Overall, our results provide a better understanding of the interplay between facial features, processing effort, categorization, and social judgments. We showed that neural and behavioral responses depend on (i) objective characteristics of the stimuli (such as degree of emotion) and (ii) external task demands (such as categorization on the emotional dimension). Obtained results suggest that early neural responses are primarily dependent on basic stimulus features and can be impervious to top-down categorization set. This also is true for some late neural responses (i.e., central-parietal LPP), which appear to track parameters related to familiarity, prototypicality, and/or emotional intensity of the stimulus category, regardless of the categorization task. Critically, the more frontally generated LPP depends on a top-down processing set. This can highlight the categorization conflict for mixed stimuli and generate disambiguation effort, leading to an enhanced neural response. This frontal-midline LPP effect also relates to behavior, in the form of lower trustworthiness ratings. These findings are in line with our previous work using facial EMG where emotionally ambiguous expressions elicited lower zygomaticus (smiling) reactions compared with “pure” expressions, but only relatively late, approximately 2,000 ms after stimulus onset (Winkielman, Olszanowski & Gola, 2015). Of course, the timing of brain ERP measures clearly differs from peripheral EMG measures, which track activity of facial muscles that can reflect some slow processes (e.g., induction of an affective response).

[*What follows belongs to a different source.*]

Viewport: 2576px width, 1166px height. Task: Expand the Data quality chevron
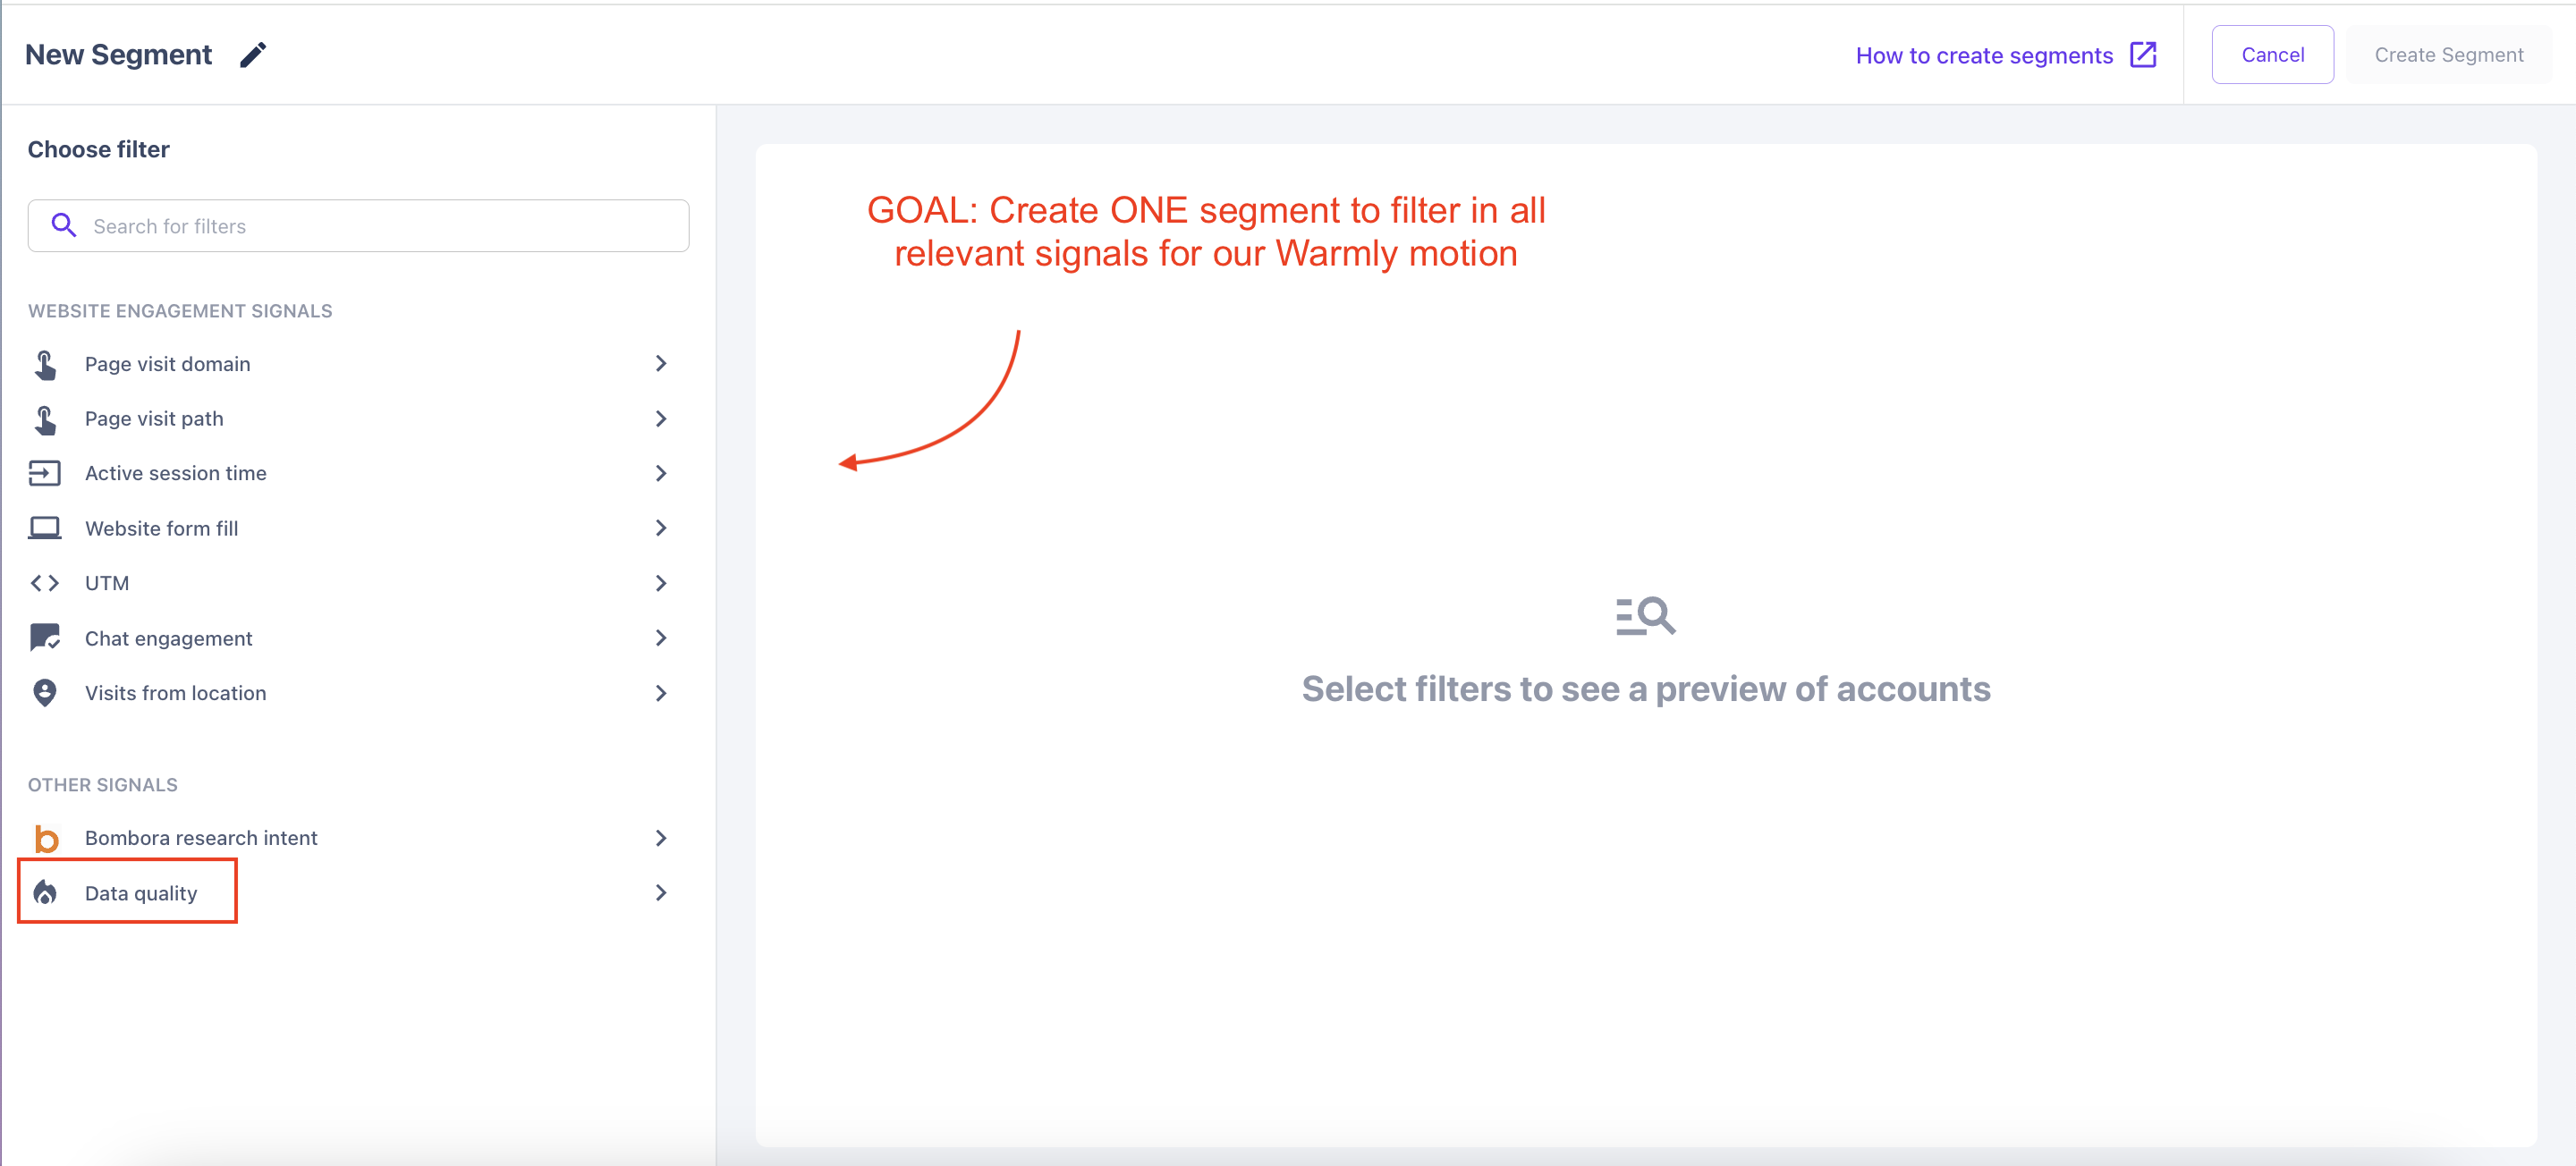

Future research should extend these findings and address their limitations. For example, it is important to know whether the current results are limited to facial emotion stimuli or extend to ethnicity-ambiguous, gender-ambiguous, or identity-ambiguous faces. Given previous research showing preferences for unambiguous patterns, they also could extend to nonfacial stimuli (Vogel, Carr, Davis, & Winkielman, 2018; Winkielman et al., 2006). It also would be important to combine EEG and EMG measures to examine relations between brain (LPP) responses and peripheral affective (facial EMG) responses and thus to understand better the mechanisms generating the aversive nature of ambiguity. The addition of precise physiological measures of affect would help to address the limitation of our study regarding the interpretation of the LPP components as it relates to stimulus significance, intensity, effort, prototypicality, familiarity, and ambiguity/uncertainty. From the perspective of the social implications of these results, it is important to explore how the history of individual experiences with a variety of different faces and facial expressions can modify what is perceived as prototypical or ambiguous (Dotsch, Hassin, & Todorov, 2016; Principe & Langlois, 2012). Furthermore, it is useful to know how changes in top-down social categorization and labeling of “in-between” cases may prevent (or enhance) negative reactions to faces crossing emotional and social categories (Halberstadt & Winkielman, 2013). Lastly, it is valuable to test whether these neural and rating measures help us to predict actual trust-related behavior in real social interactions.